** PROBLEM DESCRIPTION **
The reply should consist of the full listing, repeated word for word.

** RECORDED DATA **
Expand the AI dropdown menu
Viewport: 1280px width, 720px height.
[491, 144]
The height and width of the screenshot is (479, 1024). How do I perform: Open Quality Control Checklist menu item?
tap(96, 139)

** RESPONSE **
Expand the AI dropdown menu
Viewport: 1280px width, 720px height.
[491, 144]
The height and width of the screenshot is (479, 1024). How do I perform: Open Quality Control Checklist menu item?
tap(96, 139)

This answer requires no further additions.